Retype every entry exactly, character for character.

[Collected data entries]
┄┄┄┄┄┄┄┄┄┄┄┄┄┄┄┄┄┄┄┄

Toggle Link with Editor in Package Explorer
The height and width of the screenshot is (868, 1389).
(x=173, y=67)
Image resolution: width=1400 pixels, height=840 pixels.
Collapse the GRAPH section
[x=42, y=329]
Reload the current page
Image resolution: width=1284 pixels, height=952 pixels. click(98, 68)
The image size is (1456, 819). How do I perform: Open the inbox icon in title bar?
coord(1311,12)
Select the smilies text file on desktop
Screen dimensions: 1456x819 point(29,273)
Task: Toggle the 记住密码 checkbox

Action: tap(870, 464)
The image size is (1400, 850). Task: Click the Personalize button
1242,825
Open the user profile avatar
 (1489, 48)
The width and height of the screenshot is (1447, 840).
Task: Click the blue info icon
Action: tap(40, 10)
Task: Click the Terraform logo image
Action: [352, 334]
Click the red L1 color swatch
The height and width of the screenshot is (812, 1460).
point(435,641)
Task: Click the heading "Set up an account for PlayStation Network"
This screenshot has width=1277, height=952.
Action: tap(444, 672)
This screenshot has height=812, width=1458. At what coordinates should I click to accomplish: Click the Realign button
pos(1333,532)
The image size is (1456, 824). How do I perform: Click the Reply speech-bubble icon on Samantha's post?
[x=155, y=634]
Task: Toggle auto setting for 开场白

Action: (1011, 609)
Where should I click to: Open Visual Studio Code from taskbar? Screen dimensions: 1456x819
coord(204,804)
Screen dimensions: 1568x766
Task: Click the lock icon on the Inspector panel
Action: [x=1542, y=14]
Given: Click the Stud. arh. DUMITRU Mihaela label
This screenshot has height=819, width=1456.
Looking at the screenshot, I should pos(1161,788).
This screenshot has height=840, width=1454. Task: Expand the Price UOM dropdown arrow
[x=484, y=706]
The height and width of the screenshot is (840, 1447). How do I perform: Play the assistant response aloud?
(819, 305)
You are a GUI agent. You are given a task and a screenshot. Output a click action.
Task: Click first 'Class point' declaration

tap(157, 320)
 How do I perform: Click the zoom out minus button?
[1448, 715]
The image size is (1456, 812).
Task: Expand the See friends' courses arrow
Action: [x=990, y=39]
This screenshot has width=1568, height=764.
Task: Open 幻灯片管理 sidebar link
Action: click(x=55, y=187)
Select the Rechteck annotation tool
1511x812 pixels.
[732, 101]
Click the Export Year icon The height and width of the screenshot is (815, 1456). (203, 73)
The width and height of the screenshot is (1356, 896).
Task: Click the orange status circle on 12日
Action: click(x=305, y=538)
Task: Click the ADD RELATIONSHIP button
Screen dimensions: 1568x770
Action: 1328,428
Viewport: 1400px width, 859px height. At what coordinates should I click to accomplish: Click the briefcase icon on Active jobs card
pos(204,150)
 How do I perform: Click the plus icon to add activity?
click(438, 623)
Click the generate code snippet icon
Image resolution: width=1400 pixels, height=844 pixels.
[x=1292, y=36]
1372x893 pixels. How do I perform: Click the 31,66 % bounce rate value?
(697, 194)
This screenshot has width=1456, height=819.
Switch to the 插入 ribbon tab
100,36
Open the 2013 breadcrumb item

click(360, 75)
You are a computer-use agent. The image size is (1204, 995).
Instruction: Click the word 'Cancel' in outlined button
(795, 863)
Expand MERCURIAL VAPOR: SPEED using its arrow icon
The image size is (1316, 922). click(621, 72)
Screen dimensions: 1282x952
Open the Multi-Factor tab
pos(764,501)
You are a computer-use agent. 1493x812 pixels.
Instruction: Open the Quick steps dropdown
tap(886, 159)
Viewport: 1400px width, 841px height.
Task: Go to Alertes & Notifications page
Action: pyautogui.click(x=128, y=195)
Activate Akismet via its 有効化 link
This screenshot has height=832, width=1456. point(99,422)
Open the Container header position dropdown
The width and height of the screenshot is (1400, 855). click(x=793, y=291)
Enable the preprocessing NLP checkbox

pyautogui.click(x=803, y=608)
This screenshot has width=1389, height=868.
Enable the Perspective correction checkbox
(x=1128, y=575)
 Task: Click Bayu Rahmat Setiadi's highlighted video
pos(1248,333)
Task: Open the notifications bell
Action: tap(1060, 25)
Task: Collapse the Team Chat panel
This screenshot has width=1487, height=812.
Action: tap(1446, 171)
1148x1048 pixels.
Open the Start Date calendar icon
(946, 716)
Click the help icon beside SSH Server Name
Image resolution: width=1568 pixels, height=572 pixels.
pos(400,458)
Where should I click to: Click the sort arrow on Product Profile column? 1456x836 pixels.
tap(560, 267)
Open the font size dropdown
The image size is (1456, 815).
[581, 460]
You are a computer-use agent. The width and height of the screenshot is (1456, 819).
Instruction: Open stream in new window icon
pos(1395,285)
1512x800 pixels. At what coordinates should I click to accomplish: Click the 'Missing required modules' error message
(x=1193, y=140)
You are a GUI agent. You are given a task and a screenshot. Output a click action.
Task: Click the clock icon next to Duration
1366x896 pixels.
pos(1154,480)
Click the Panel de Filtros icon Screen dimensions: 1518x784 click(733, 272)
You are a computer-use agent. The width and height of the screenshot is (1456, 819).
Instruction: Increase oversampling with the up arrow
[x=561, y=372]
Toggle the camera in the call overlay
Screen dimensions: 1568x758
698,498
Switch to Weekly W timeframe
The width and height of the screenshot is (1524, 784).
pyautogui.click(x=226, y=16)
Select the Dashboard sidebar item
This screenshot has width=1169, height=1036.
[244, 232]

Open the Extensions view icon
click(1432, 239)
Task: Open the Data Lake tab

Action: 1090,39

┄┄┄┄┄┄┄┄┄┄┄┄┄┄┄┄┄┄┄┄

### Result
Toggle Link with Editor in Package Explorer
The height and width of the screenshot is (868, 1389).
(x=173, y=67)
Image resolution: width=1400 pixels, height=840 pixels.
Collapse the GRAPH section
[x=42, y=329]
Reload the current page
Image resolution: width=1284 pixels, height=952 pixels. click(98, 68)
The image size is (1456, 819). How do I perform: Open the inbox icon in title bar?
coord(1311,12)
Select the smilies text file on desktop
Screen dimensions: 1456x819 point(29,273)
Task: Toggle the 记住密码 checkbox

Action: tap(870, 464)
The image size is (1400, 850). Task: Click the Personalize button
1242,825
Open the user profile avatar
 (1489, 48)
The width and height of the screenshot is (1447, 840).
Task: Click the blue info icon
Action: tap(40, 10)
Task: Click the Terraform logo image
Action: [352, 334]
Click the red L1 color swatch
The height and width of the screenshot is (812, 1460).
point(435,641)
Task: Click the heading "Set up an account for PlayStation Network"
This screenshot has width=1277, height=952.
Action: tap(444, 672)
This screenshot has height=812, width=1458. At what coordinates should I click to accomplish: Click the Realign button
pos(1333,532)
The image size is (1456, 824). How do I perform: Click the Reply speech-bubble icon on Samantha's post?
[x=155, y=634]
Task: Toggle auto setting for 开场白

Action: (1011, 609)
Where should I click to: Open Visual Studio Code from taskbar? Screen dimensions: 1456x819
coord(204,804)
Screen dimensions: 1568x766
Task: Click the lock icon on the Inspector panel
Action: [x=1542, y=14]
Given: Click the Stud. arh. DUMITRU Mihaela label
This screenshot has height=819, width=1456.
Looking at the screenshot, I should pos(1161,788).
This screenshot has height=840, width=1454. Task: Expand the Price UOM dropdown arrow
[x=484, y=706]
The height and width of the screenshot is (840, 1447). How do I perform: Play the assistant response aloud?
(819, 305)
You are a GUI agent. You are given a task and a screenshot. Output a click action.
Task: Click first 'Class point' declaration

tap(157, 320)
 How do I perform: Click the zoom out minus button?
[1448, 715]
The image size is (1456, 812).
Task: Expand the See friends' courses arrow
Action: [x=990, y=39]
This screenshot has width=1568, height=764.
Task: Open 幻灯片管理 sidebar link
Action: click(x=55, y=187)
Select the Rechteck annotation tool
1511x812 pixels.
[732, 101]
Click the Export Year icon The height and width of the screenshot is (815, 1456). (203, 73)
The width and height of the screenshot is (1356, 896).
Task: Click the orange status circle on 12日
Action: click(x=305, y=538)
Task: Click the ADD RELATIONSHIP button
Screen dimensions: 1568x770
Action: 1328,428
Viewport: 1400px width, 859px height. At what coordinates should I click to accomplish: Click the briefcase icon on Active jobs card
pos(204,150)
 How do I perform: Click the plus icon to add activity?
click(438, 623)
Click the generate code snippet icon
Image resolution: width=1400 pixels, height=844 pixels.
[x=1292, y=36]
1372x893 pixels. How do I perform: Click the 31,66 % bounce rate value?
(697, 194)
This screenshot has width=1456, height=819.
Switch to the 插入 ribbon tab
100,36
Open the 2013 breadcrumb item

click(360, 75)
You are a computer-use agent. The image size is (1204, 995).
Instruction: Click the word 'Cancel' in outlined button
(795, 863)
Expand MERCURIAL VAPOR: SPEED using its arrow icon
The image size is (1316, 922). click(621, 72)
Screen dimensions: 1282x952
Open the Multi-Factor tab
pos(764,501)
You are a computer-use agent. 1493x812 pixels.
Instruction: Open the Quick steps dropdown
tap(886, 159)
Viewport: 1400px width, 841px height.
Task: Go to Alertes & Notifications page
Action: pyautogui.click(x=128, y=195)
Activate Akismet via its 有効化 link
This screenshot has height=832, width=1456. point(99,422)
Open the Container header position dropdown
The width and height of the screenshot is (1400, 855). click(x=793, y=291)
Enable the preprocessing NLP checkbox

pyautogui.click(x=803, y=608)
This screenshot has width=1389, height=868.
Enable the Perspective correction checkbox
(x=1128, y=575)
 Task: Click Bayu Rahmat Setiadi's highlighted video
pos(1248,333)
Task: Open the notifications bell
Action: tap(1060, 25)
Task: Collapse the Team Chat panel
This screenshot has width=1487, height=812.
Action: tap(1446, 171)
1148x1048 pixels.
Open the Start Date calendar icon
(946, 716)
Click the help icon beside SSH Server Name
Image resolution: width=1568 pixels, height=572 pixels.
pos(400,458)
Where should I click to: Click the sort arrow on Product Profile column? 1456x836 pixels.
tap(560, 267)
Open the font size dropdown
The image size is (1456, 815).
[581, 460]
You are a computer-use agent. The width and height of the screenshot is (1456, 819).
Instruction: Open stream in new window icon
pos(1395,285)
1512x800 pixels. At what coordinates should I click to accomplish: Click the 'Missing required modules' error message
(x=1193, y=140)
You are a GUI agent. You are given a task and a screenshot. Output a click action.
Task: Click the clock icon next to Duration
1366x896 pixels.
pos(1154,480)
Click the Panel de Filtros icon Screen dimensions: 1518x784 click(733, 272)
You are a computer-use agent. The width and height of the screenshot is (1456, 819).
Instruction: Increase oversampling with the up arrow
[x=561, y=372]
Toggle the camera in the call overlay
Screen dimensions: 1568x758
698,498
Switch to Weekly W timeframe
The width and height of the screenshot is (1524, 784).
pyautogui.click(x=226, y=16)
Select the Dashboard sidebar item
This screenshot has width=1169, height=1036.
[244, 232]

Open the Extensions view icon
click(1432, 239)
Task: Open the Data Lake tab

Action: 1090,39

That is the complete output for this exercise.